=== Section Start ===

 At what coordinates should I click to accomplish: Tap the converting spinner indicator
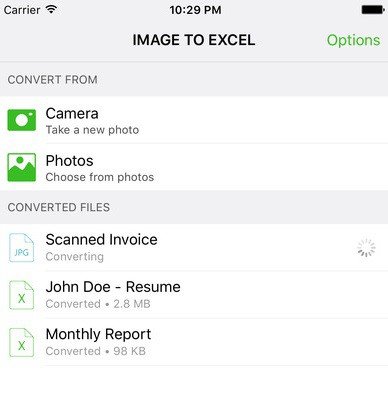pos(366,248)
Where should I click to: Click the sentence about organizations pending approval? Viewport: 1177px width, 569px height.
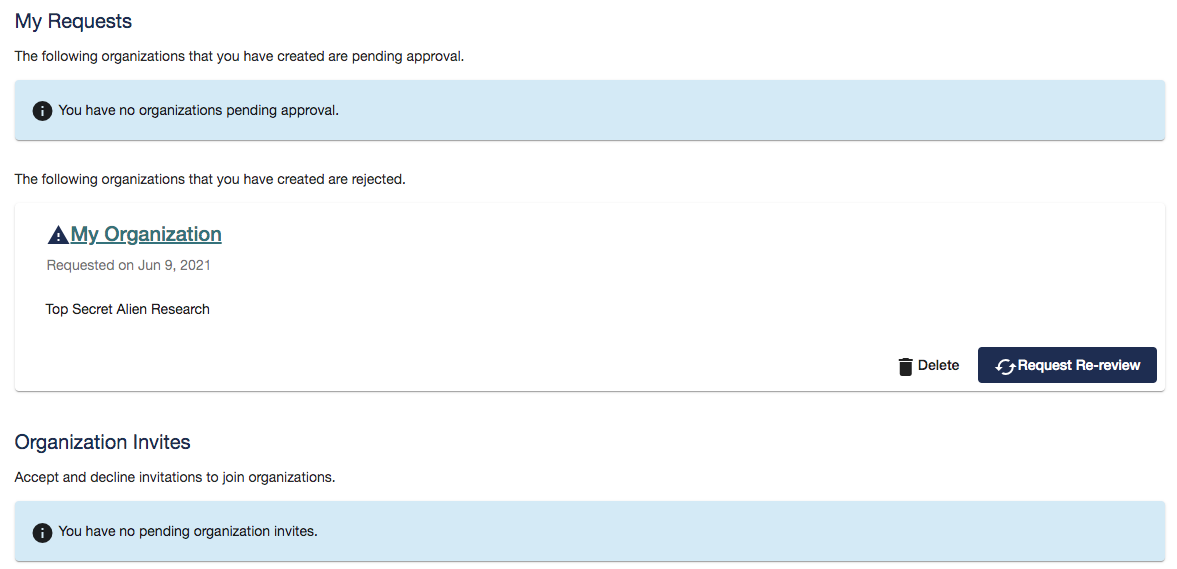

=== Section End ===
=== Section Start ===

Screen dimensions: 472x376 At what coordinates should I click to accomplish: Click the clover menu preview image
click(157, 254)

=== Section End ===

> Exercise prompt: Only the lines starting at the one that includes "At what coordinates should I click to accomplish: Tap" and ending at the one that includes "Where should I" should be retyped, exactly, from the records above; no pictures.

> Response for this exercise:
 At what coordinates should I click to accomplish: Tap the converting spinner indicator
pos(366,248)
Where should I click to: Click the sentence about organizations pending approval? Viewport: 1177px width, 569px height.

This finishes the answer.